On June 22, 1982, only thirteen years after Mario Procaccino ran for mayor of New York City, a mob of Italian American teenagers murdered Willie Turks, an African American transit worker, in Gravesend, Brooklyn. At the sentencing of the four convicted murderers, Judge Sybil Hart Kooper stated in disgust, “There was a lynch mob on Avenue X that night. The only thing missing was a rope and a tree.” The Turks murder would be the first of three high-profile murders involving Italian American youths and African Americans in the 1980s. The killing of Michael Griffith in Howard Beach, Queens, in 1986 and the killing of Yusef Hawkins in Bensonhurst, Brooklyn, three years later exposed to the nation what appeared to be a long-simmering fear of, and aversion to, African Americans. Following Hawkins’s killing on August 23, 1989, protesters filled the streets of Bensonhurst, seeking justice for a heinous racial crime.
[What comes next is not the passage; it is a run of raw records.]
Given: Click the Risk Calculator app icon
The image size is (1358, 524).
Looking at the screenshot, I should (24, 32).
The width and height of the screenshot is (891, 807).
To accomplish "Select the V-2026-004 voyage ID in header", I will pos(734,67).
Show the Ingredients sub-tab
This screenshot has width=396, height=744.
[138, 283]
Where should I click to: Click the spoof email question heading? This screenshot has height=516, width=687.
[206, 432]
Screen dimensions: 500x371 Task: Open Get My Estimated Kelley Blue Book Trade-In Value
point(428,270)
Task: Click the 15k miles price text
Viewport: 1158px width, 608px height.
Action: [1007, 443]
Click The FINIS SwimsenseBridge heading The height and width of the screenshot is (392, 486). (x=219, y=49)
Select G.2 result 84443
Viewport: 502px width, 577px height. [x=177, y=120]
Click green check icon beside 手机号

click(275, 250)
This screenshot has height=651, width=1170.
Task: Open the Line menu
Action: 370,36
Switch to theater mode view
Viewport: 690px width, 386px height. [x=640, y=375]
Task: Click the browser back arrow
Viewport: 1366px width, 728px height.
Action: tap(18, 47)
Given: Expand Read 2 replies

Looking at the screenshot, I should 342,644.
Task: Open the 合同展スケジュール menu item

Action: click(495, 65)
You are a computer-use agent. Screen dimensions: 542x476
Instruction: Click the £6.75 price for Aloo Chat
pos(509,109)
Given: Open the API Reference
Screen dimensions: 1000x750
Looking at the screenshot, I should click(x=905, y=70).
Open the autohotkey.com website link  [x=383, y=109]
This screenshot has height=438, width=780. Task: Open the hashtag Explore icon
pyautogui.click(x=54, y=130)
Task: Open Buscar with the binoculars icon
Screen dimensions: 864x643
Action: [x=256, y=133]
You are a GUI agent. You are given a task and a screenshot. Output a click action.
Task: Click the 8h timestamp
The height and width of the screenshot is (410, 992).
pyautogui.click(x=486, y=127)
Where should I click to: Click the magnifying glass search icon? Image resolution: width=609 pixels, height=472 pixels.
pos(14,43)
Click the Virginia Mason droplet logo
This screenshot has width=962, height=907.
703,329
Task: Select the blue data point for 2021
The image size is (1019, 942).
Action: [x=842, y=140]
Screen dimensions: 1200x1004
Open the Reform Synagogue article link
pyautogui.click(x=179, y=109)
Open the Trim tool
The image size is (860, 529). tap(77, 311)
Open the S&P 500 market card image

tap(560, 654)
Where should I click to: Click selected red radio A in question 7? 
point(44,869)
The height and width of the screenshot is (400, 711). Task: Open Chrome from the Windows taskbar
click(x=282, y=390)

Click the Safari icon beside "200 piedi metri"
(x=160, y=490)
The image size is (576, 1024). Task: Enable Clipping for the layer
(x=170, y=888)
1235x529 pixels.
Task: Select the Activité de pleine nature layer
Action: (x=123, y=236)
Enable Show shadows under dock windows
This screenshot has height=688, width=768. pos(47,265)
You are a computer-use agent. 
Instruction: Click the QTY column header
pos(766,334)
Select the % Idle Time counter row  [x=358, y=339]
Hawkins had been shot by a mob of Italian American boys “protecting” their turf from a perceived invader. As African Americans marched through the streets of the mostly Italian American neighborhood, they were greeted in some instances by racial taunts and displays of watermelons. Although not all Italian Americans condoned or engaged in this type of bigotry, in the minds of many New Yorkers, these acts came to define the current relationship between Italian Americans and African Americans.10
Sadly, another incident in Howard Beach in 2005 provoked similar thoughts and uncomfortably raised many of the same issues grappled with almost twenty years earlier. On June 29, a group of white men attacked three African American men in what appeared to be a terrible hate crime. The brutal altercation left Glenn Moore in serious condition with injuries to his head, back, and legs, sustained primarily from an aluminum baseball bat wielded by nineteen-year-old Nicholas Minucci, known in the neighborhood as “Fat Nick.” According to the New York Times, Minucci told investigators that after the beating, his companion yelled at the victims, “This is what you get if you want to rob white boys.” Anthony Minucci, Nick Minucci’s uncle, defended his nephew by emphatically stating, “He’s not a racist. We’re not racists. He’s definitely not racist.” Convicted of first-degree robbery as a hate crime, Nicholas Minucci was sentenced on July 17, 2006, to fifteen years in jail. After his sentencing Minucci stated to the court that his actions had been deemed a hate crime only because of where they occurred: Howard Beach. His lawyer, Albert Gaudelli, went one step further, telling reporters outside the courtroom that “the term Howard Beach has become synonymous with racism.”11
Racial incidents pitting white Italian Americans against African Americans marred the city and relegated the relationship between Italian Americans and blacks as one of outright hostility and distance. Despite its relevance in the 1980s, the process of distancing from African Americans (people of color) was not a recent phenomenon but had emerged some seventy years earlier. Although the Italian immigrant past is replete with an understanding of what it meant to be black in American society, it would be this understanding, as well as their own darker past, that would point subsequent generations toward the once unattainable goal of whiteness. The roots of the tragic racial events in Howard Beach and Bensonhurst lie deep within the broader scope of Italian American history—a history earmarked by an uneven, complicated journey from immigrant to American in a highly racialized society.